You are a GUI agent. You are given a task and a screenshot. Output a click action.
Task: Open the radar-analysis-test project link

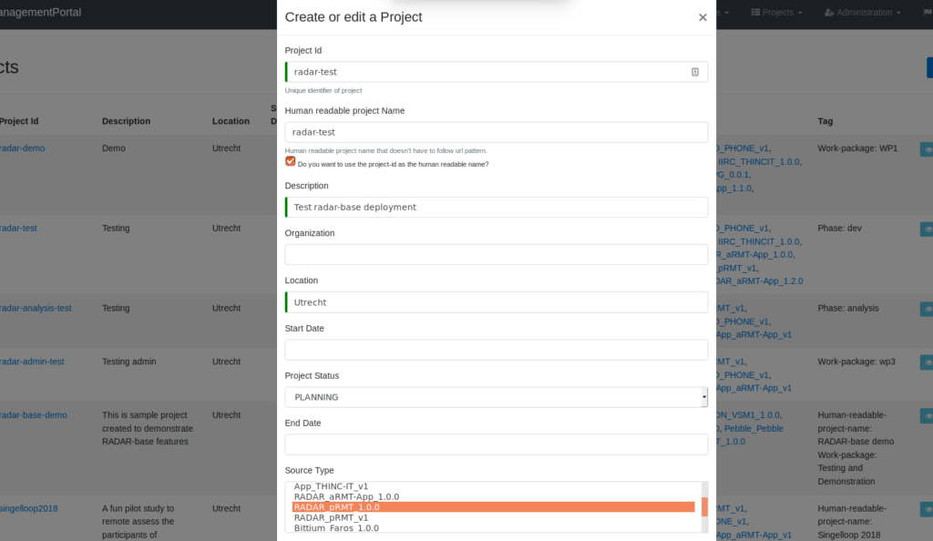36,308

=====

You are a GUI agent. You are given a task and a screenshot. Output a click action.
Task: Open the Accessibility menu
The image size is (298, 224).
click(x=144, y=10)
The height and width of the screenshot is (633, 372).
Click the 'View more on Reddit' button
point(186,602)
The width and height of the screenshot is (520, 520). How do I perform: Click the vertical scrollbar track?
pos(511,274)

=====

● **Aufgabe**
Schreibe aus dem Material die Zeilen unverändert ab, beginnend bei der Zeile mit „The height and“ und endend bei der Zeile mit „pos(511,274)“, beide eingeschlossen.

● **Lösung**
The height and width of the screenshot is (633, 372).
Click the 'View more on Reddit' button
point(186,602)
The width and height of the screenshot is (520, 520). How do I perform: Click the vertical scrollbar track?
pos(511,274)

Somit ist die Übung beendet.